Hacker News new | ask | show | jobs
by acmiyaguchi 1178 days ago
The language is not a limiting factor here. Python is an excellent scripting language, and works plenty fine in distributed computation. The Python interface to Spark is a wrapper on the underlying Scala API. You don't lose out on performance when you're building up a lazy chain of computation that's executed by an engine written in a more performant language.

Fugue is a layer to abstract out these distributed computation backends, and it looks like a nice programming interface.

2 comments

Well said! Python can push down to other languages like Rust and C to speed things up. Python can serve as a great end-user interface.
Trying to wrap my head around Fugue and the comment explaining how Python is a good wrapper.

Does Fugue take advantage of each sublayer that already uses Arrow?

Yes we do. We try to leverage Arrow as much as we can. And different from many other computing frameworks, Fugue doesn't invent new data types, it just uses Arrow data types.
Python is not excellent in any domain it's used. But, yes, it's a problem with the language, on which I'll comment later.

First, present day users of Python need to understand how and why Python came under the spotlight. There was always a standoff between programmers who created unimaginative huge programs full of drool and red-taping, and programmers who wanted larger freedom of expression, less strings attached. The later group was usually the more savvy ones.

In a way very similar to how an art student might be spending months studying a model, using a whole bunch of pencils starting from 10B and ending in 10H, various chalks, coal sticks and so on... and would still produce a... "study of a model #80907", which is ugly, anatomically incorrect and just boring. And there's an accomplished artist who can just stick her finger into the chimney, grab some soot, and in a matter of minutes make a great drawing, which will be lively, expressive, you name it.

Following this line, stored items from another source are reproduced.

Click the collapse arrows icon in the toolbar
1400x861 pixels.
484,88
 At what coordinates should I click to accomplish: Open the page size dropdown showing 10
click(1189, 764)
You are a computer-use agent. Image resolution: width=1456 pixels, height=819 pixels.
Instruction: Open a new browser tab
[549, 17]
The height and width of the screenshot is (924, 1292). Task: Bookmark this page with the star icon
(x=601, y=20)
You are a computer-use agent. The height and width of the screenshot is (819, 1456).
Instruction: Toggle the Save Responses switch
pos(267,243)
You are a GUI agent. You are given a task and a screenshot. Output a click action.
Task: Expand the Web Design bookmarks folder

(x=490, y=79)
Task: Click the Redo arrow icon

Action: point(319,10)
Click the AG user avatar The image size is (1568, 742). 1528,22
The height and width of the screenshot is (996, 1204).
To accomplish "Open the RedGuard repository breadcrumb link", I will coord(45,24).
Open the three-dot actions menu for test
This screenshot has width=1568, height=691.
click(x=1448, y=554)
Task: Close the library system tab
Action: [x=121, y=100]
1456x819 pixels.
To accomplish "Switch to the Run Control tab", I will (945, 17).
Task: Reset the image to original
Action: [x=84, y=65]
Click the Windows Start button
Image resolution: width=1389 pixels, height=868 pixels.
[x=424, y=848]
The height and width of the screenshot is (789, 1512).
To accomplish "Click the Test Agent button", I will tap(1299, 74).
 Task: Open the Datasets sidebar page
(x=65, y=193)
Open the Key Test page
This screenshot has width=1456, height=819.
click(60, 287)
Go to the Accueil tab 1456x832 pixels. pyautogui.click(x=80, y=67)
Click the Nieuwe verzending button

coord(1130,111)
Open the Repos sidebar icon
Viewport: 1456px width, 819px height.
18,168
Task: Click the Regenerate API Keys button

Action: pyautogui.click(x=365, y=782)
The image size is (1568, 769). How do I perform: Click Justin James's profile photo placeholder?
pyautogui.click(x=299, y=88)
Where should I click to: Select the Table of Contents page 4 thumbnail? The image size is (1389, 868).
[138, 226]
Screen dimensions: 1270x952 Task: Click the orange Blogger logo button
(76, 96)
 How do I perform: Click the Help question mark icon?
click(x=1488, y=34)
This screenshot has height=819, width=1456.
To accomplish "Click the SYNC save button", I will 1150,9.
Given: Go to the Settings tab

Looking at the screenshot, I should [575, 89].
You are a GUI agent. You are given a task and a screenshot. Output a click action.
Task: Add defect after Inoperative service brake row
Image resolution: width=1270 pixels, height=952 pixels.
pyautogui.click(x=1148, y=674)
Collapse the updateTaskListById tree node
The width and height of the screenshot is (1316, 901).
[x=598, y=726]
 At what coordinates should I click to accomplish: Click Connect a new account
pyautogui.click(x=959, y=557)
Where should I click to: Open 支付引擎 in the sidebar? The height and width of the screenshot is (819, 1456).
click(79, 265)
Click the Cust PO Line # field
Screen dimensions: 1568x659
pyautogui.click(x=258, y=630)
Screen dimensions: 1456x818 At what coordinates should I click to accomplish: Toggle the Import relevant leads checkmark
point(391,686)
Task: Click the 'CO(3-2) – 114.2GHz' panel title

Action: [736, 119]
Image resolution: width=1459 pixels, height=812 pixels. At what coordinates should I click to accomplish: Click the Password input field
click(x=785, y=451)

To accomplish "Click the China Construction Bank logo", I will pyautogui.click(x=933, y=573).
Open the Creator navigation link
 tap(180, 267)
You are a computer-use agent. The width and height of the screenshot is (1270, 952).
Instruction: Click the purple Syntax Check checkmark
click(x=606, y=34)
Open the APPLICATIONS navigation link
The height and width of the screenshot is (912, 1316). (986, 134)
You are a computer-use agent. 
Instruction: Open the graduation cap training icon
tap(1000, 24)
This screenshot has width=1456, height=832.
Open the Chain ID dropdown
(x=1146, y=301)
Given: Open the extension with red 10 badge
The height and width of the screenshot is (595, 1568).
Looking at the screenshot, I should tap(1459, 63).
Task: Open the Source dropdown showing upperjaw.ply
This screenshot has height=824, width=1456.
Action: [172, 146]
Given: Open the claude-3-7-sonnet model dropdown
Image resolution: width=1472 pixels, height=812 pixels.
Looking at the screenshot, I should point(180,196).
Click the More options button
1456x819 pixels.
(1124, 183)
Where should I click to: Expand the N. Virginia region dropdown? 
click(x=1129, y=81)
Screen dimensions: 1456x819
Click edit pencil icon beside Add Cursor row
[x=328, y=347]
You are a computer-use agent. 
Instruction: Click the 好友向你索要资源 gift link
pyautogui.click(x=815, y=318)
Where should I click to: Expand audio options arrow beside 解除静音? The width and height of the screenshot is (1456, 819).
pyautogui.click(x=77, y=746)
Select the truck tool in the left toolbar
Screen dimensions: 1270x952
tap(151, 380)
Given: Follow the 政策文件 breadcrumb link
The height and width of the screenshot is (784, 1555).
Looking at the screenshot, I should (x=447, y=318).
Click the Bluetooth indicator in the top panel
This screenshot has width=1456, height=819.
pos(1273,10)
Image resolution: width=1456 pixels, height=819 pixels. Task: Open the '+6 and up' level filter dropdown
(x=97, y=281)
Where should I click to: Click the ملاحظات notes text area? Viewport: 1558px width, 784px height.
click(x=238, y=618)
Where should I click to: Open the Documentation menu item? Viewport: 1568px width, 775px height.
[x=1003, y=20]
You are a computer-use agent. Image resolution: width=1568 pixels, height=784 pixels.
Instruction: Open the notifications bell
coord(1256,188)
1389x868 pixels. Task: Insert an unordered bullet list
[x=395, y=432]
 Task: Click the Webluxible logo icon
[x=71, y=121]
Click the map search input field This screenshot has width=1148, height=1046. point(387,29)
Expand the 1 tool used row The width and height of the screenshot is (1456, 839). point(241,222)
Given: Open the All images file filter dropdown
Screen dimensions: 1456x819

So... Python, and Perl before it were the soot. The junk languages a more experienced programmer would go to just to show those boring Java programmers "how it's done". But, Python programmers who came in the next wave thought that soot is the good tool to learn how to make good drawings. And, today, we have academies full of students trying very hard to draw models with materials and instruments which are very inappropriate for the task. (Unless you know anything about art education today, the example isn't that big of a stretch of what happened in it around 70s-80s.)

---

I don't care if Python is a glue code for Scala or C or Rust: it doesn't matter. Python, as a language, is inadequate for dealing with concurrency. It needs to remove a bunch of stuff before it can start adding stuff that can be used to that end. It's a language with a lot of mutation semantics which are hard to interpret / implement correctly (what would that even mean?) in distributed context. It's a language with a lot of implicit stuff going on that is somewhat useful (but is not useful enough) if you want to have a quick and dirty "sketch" quality code, but will be devastating in distributed context.

Things like decorators, context managers, imperative loops with break and continue, error handing mechanism, threading -- all of this must go before Python can start to think about becoming a decent language for distributed systems. But, probably more: I would need to research this in much depth to tell for sure if things like method calls would work well for example.

It's a waste of time to try today to fit Python into distributed computation. You will either have to put a humongous effort purging a better half of the language (making all of the famed support libraries useless), or you will end up with a defective hodge-podge mess (which is all those famed support libraries are, including those which aim to do distributed programming in Python).

I guess you want to say MPI and C++ are better for distributed computation?
Well... no. MPI is an attempt to fit a saddle on a cow, when it comes to using it with C++. The whole reason it exists is because C or C++ would really, really suck when it comes to distributed programming. So, it tries to save the day with minimal casualties. It's not "the" solution to the problem. Having to use Slurm / PBS and similar my impression from this toolset is... well, pain. But, at least, if you work through pain, you can probably make it go fast. And this is usually what matters to people in this situation.

A much better distributed platform is Erlang. When comparing it to something like Slurm, the benefit is that the programmer has superior access to sharing information between workers, the programmer has programmatic (and superior) control for choosing the workers.

The problem with people in WLM world (that's where Slurm, MPI, OpenMP and friends come from) is that they have never crossed paths with Erlang. They don't even know what they don't know. A lot of the stuff that has to do with the "distributed" part of their computations is perceived outside of their control, something outsourced to infra people: they just need to put a "machine file" somewhere, or use some HTML dashboard to select the nodes where their program needs to run, and hope for the best.

Also, the WLM world has a very peculiar take on distributed programming: they need it to run batches of jobs. Jobs start, finish, and, hopefully, produce results. They don't need to build interactive systems, or deal with upgrades, or create databases etc. So, it's just not an answer to more general problems associated with distributed programming.